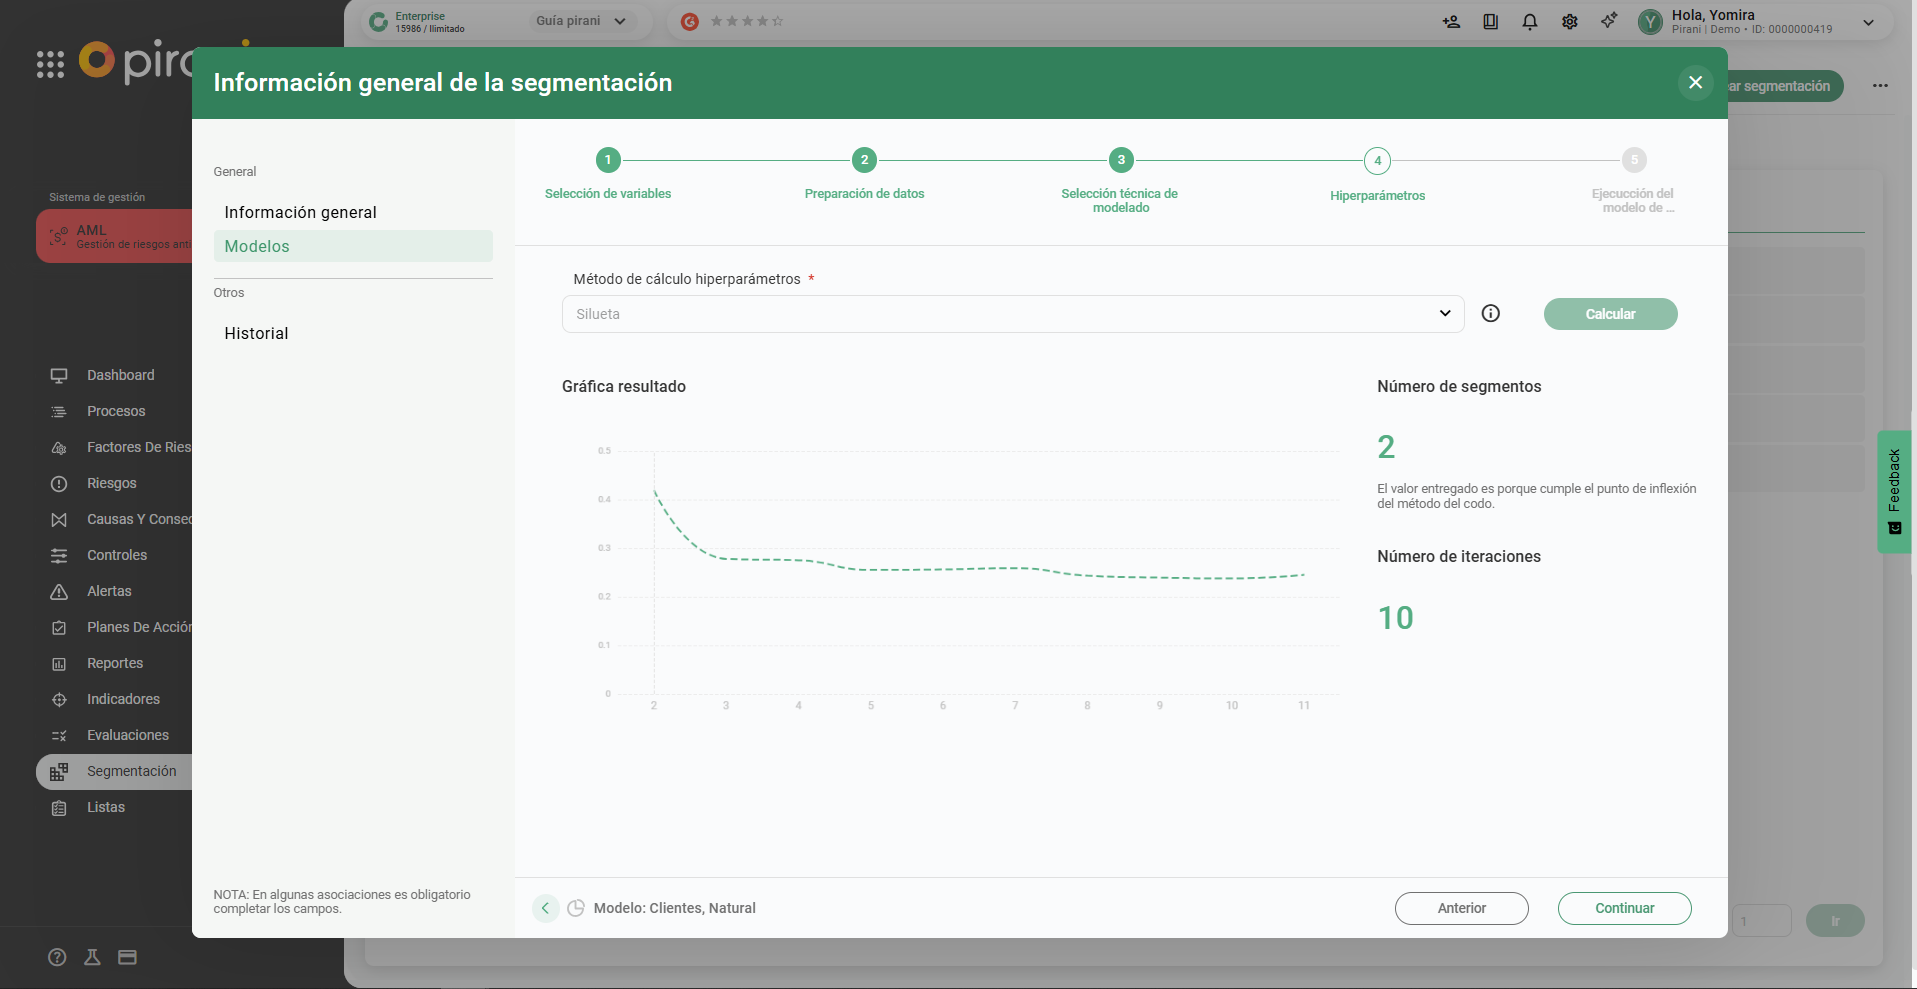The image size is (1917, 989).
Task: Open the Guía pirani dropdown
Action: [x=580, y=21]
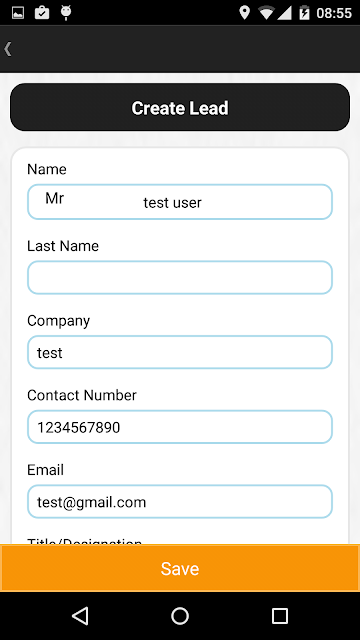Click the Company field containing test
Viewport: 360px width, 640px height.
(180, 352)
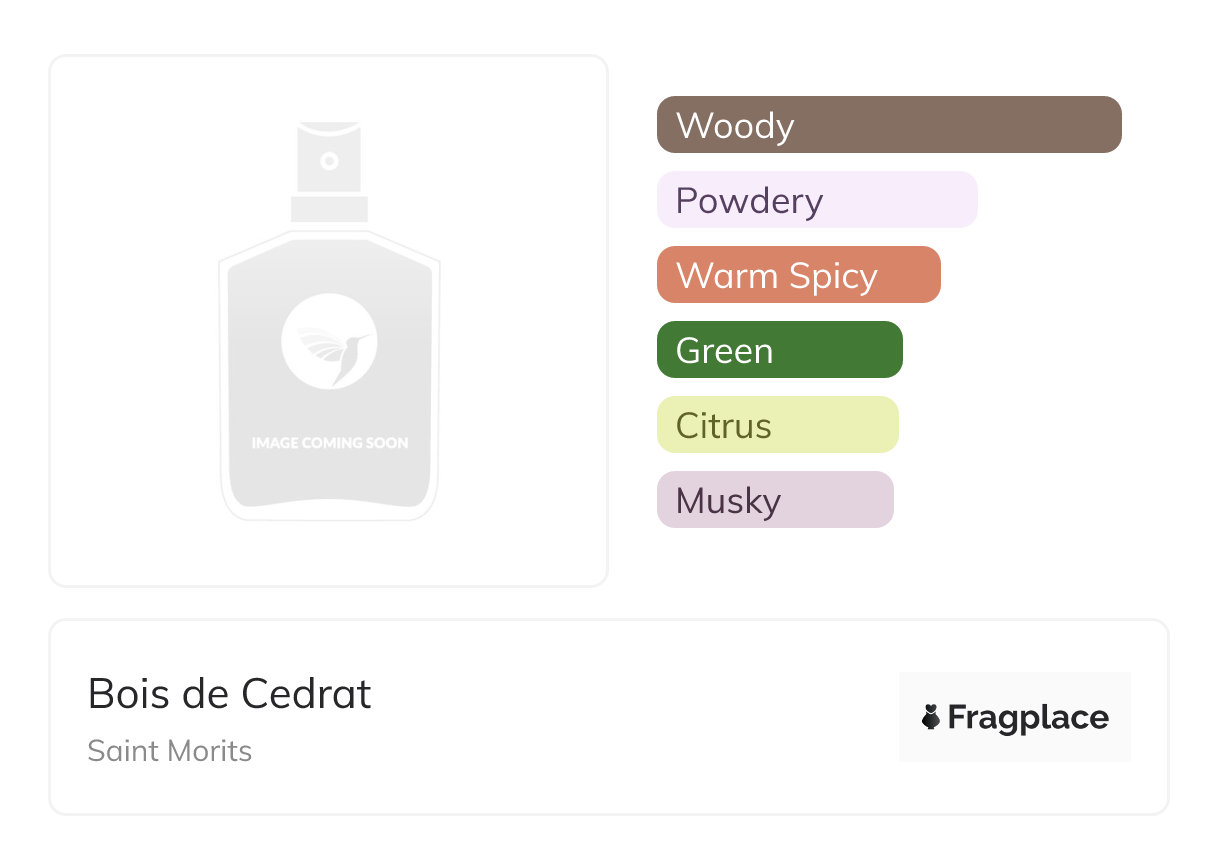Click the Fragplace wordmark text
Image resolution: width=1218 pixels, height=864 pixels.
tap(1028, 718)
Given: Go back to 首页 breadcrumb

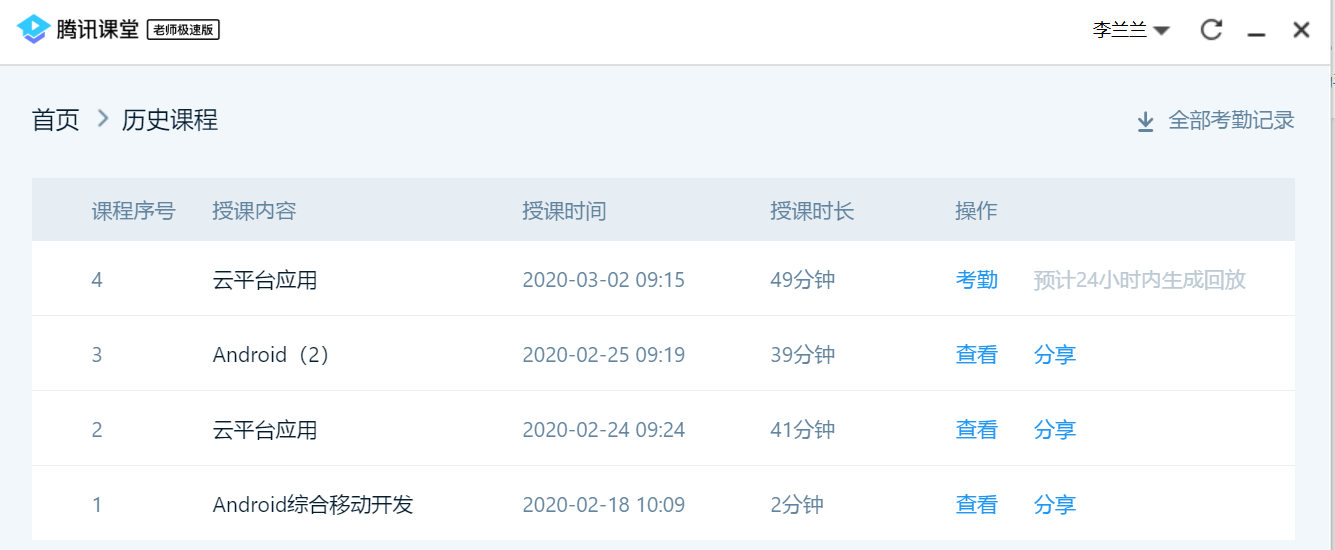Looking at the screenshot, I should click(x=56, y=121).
...
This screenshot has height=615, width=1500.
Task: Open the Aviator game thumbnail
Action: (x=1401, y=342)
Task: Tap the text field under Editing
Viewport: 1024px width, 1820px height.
...
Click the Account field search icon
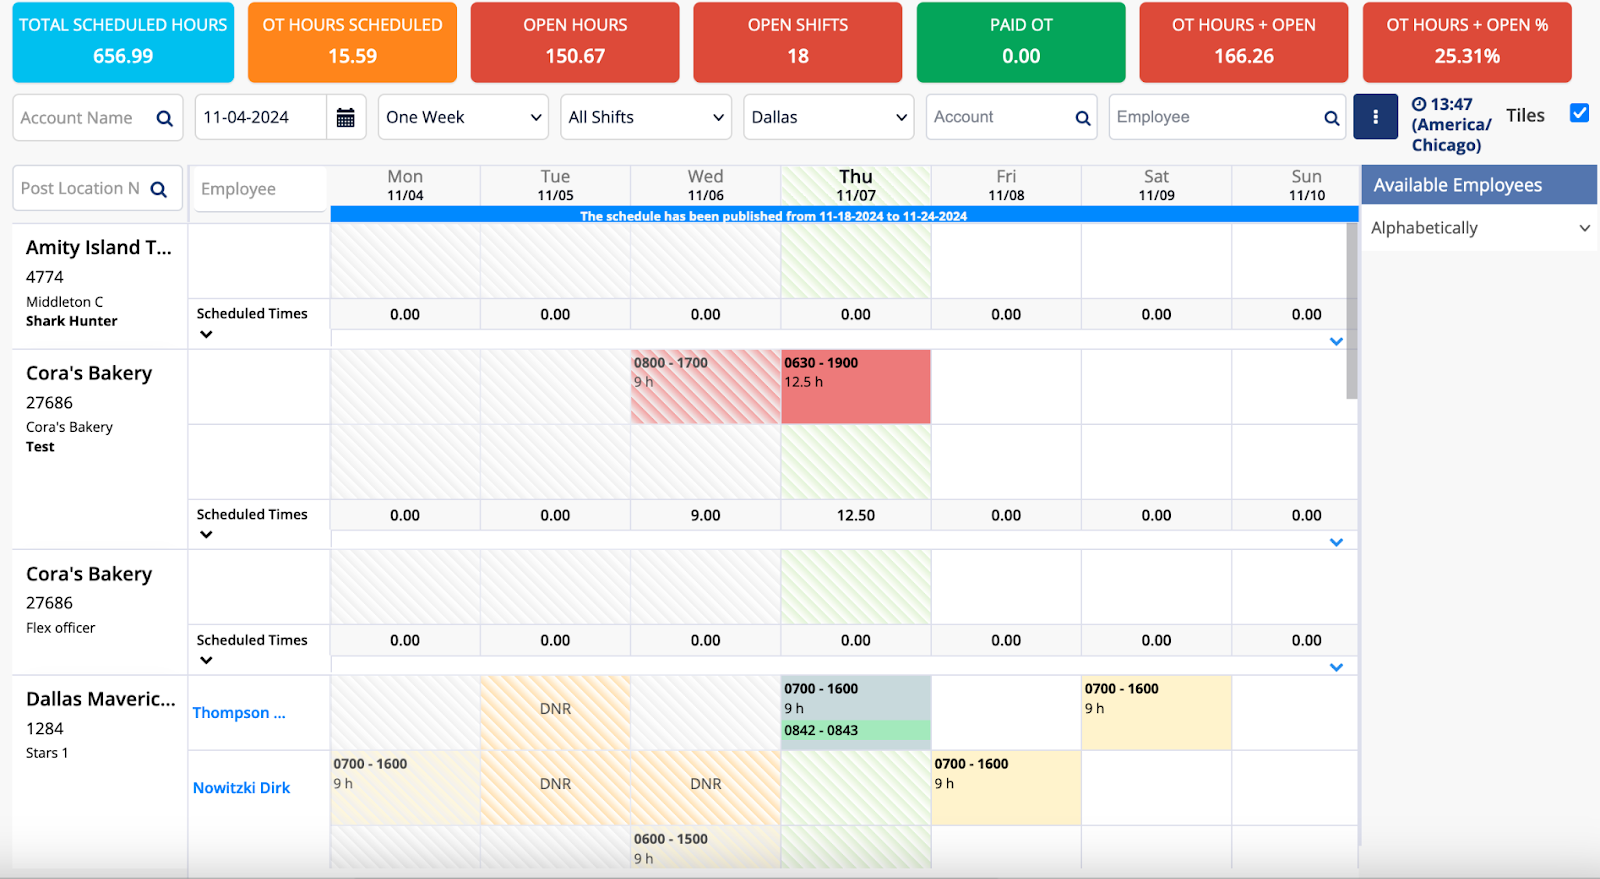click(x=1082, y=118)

Action item = Begin with the line that has "Task: Tap the text field under Editing" in the listing above and end after the line that has "Viewport: 1024px width, 1820px height."; output those lines exactly.

Exercise answer =
Task: Tap the text field under Editing
Viewport: 1024px width, 1820px height.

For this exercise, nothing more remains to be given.